As interações com a Rússia e a China estão se ampliando em diversas áreas, incluindo segurança, energia e infraestrutura. Esse movimento, segundo Pereira, responde ainda a uma necessidade histórica de diversificação em relação a parceiros ocidentais, que muitas vezes priorizaram a exploração de recursos ao invés de um desenvolvimento sustentável e equitativo. Ele observa que, através dessa parceria com países euroasiáticos, a África espera finalmente romper com legados coloniais e construir um futuro mais autônomo.
A análise de Pereira destaca elementos-chave em países como África do Sul e Etiópia, que têm se destacado nesse contexto de aproximação com o eixo euroasiático. Além disso, nações como Burkina Faso, Mali e Níger estão seguindo uma tendência crescente de integrar-se a esse blocos, reconhecendo as vantagens de cooperar com potências que proporcionem investimentos e transferência de tecnologia, em vez de mera exploração.

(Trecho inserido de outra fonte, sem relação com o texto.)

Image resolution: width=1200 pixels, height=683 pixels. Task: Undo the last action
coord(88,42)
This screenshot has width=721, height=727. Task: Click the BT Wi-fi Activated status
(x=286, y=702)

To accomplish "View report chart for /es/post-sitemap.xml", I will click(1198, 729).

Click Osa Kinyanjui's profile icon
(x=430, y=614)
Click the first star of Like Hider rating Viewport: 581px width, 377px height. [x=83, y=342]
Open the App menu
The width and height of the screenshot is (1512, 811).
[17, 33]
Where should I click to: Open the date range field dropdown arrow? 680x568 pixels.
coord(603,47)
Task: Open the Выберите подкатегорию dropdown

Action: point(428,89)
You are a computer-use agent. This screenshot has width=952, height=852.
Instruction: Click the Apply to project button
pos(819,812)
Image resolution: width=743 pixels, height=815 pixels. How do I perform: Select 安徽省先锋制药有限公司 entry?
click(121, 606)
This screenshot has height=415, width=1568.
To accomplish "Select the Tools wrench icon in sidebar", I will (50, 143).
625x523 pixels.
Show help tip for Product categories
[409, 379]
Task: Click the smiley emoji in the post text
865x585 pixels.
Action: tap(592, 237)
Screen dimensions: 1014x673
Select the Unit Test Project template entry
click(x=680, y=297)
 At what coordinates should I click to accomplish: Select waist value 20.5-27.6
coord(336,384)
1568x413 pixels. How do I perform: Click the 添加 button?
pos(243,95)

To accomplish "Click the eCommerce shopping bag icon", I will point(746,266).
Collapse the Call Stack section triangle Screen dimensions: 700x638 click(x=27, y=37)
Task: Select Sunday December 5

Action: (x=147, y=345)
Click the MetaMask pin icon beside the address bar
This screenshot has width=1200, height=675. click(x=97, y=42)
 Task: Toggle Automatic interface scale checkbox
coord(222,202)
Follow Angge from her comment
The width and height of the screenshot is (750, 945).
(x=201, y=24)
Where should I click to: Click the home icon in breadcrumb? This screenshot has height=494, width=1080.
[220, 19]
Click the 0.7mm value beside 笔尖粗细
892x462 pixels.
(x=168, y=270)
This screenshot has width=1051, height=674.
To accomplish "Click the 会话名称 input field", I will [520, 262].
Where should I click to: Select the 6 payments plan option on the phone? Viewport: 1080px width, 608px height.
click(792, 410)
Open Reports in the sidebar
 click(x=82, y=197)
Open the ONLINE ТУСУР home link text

A evolução do conceito de Afro-Eurásia é especialmente relevante. Historicamente, esse termo remete a interações de mercadorias e pessoas há milênios, mas hoje, ele assume novos contornos geopolíticos, refletindo as necessidades atuais dos países. Em um cenário multipolar, onde o pragmatismo se torna essencial, a exigência por contrapartidas claras e respeito à soberania ganha destaque. Dessa maneira, a construção de uma rede sólida de relações entre a África e a Eurásia é vista não apenas como uma estratégia de desenvolvimento econômico, mas também como uma forma de garantir a integridade e autonomia dos países africanos diante das complexidades geopolíticas contemporâneas.